Harry Thuku

Harry Thuku (* 1895, † 1970) was a Kenyan politician who actively co-determined political opposition to British colonial rule in the 1920s. After his arrest in 1922 he became a symbol and hero of the early anti-colonial resistance movements. Later, he moved away from colonial critical viewpoints, as a successful farmer, he said he was very against the Mau Mau movement.

Childhood and youth

Harry Thuku was born the son of a wealthy Kikuyu family. He was among the first students at a mission school in Kenya. He attended the mission school in Kambui and was supervised by a missionary in the hope that he would later occur even in the church service. At age 16, he left the Mission and worked in Nairobi for the Standard Bank of South Africa. In the same year he was convicted of embezzlement and imprisoned for two years.

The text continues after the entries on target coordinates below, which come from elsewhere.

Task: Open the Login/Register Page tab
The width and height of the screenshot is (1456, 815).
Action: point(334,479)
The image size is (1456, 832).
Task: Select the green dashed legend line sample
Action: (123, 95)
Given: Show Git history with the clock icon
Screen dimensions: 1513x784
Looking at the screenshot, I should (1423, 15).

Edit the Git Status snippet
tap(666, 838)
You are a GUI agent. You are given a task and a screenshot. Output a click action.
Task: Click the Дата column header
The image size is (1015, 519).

After his release Thuku was started in 1914 in the newspaper, The Leader of British East Africa to work. This activity not only broadened his political horizons considerably, but he also improved his English skills greatly.

First political activities

1918 Thuku began working as a telephone operator in financial management. During this time he met a number of Indian politicians who fought during this time for the rights of Indians in the Protectorate. He also learned in Nairobi a number of educated Africans know who shared his concerns about the exclusion of Africans from colonial society. Together with them founded Thuku 1921, the Young Kikuyu Association, which was shortly afterwards renamed East African Association.

The organization turned against the high taxation of Africans and entered against the Kipande system. 1921 Thuku sent over the phone at his workplace a complaint about the treatment of Africans in the colony to the British Prime Minister. In March 1922 Thuku was arrested and sentenced to exile.

Thuku as a figurehead of the anti-colonial movement

During the period of his exile, which he spent in northern Kenya, Thuku became a hero to the following founding political organizations. The Kikuyu Central Association, which pursued similar goals as Thuku in the East African Association, stylized Thuku a martyr figure, in whose name the struggle for a decent life of Africans in the colony was continued. A kikuyusprachige magazine recalled in each issue of the fight, their tradition must be continued.